About this task: Look through the data below for the line with "Task: Apply non-conflicting", and transcribe it exactly together with each line after it up to and including the line with "The width and height of the screenshot is (1539, 784).". Give nothing else.

Source material:
------------------------------------------------

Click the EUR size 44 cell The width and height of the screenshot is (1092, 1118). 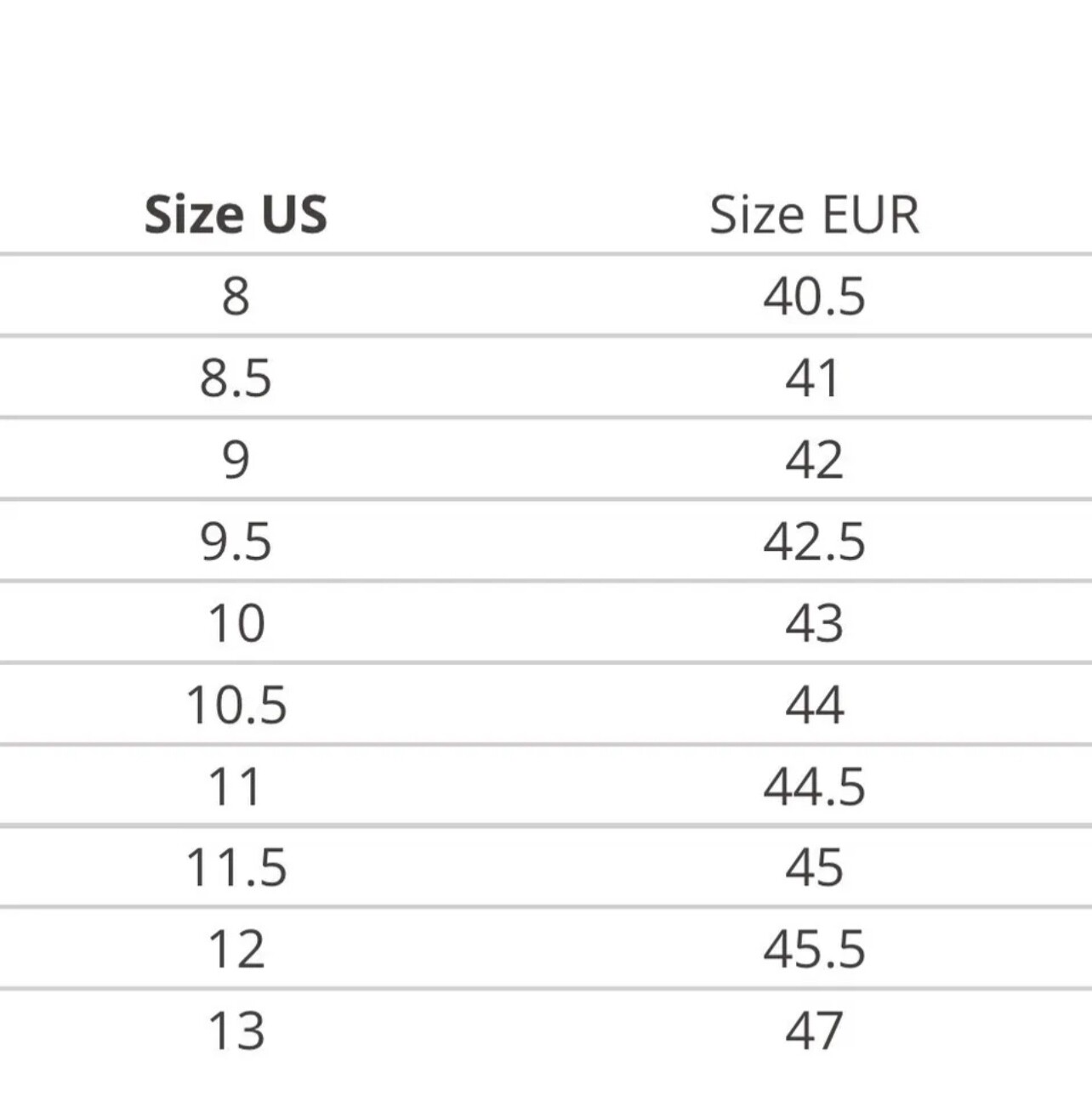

------------------------------------------------

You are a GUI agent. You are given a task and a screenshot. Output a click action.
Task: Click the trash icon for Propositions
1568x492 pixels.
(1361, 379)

------------------------------------------------

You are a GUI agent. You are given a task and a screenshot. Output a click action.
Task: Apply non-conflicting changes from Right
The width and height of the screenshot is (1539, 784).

------------------------------------------------

Written solution:
Task: Apply non-conflicting changes from Right
The width and height of the screenshot is (1539, 784).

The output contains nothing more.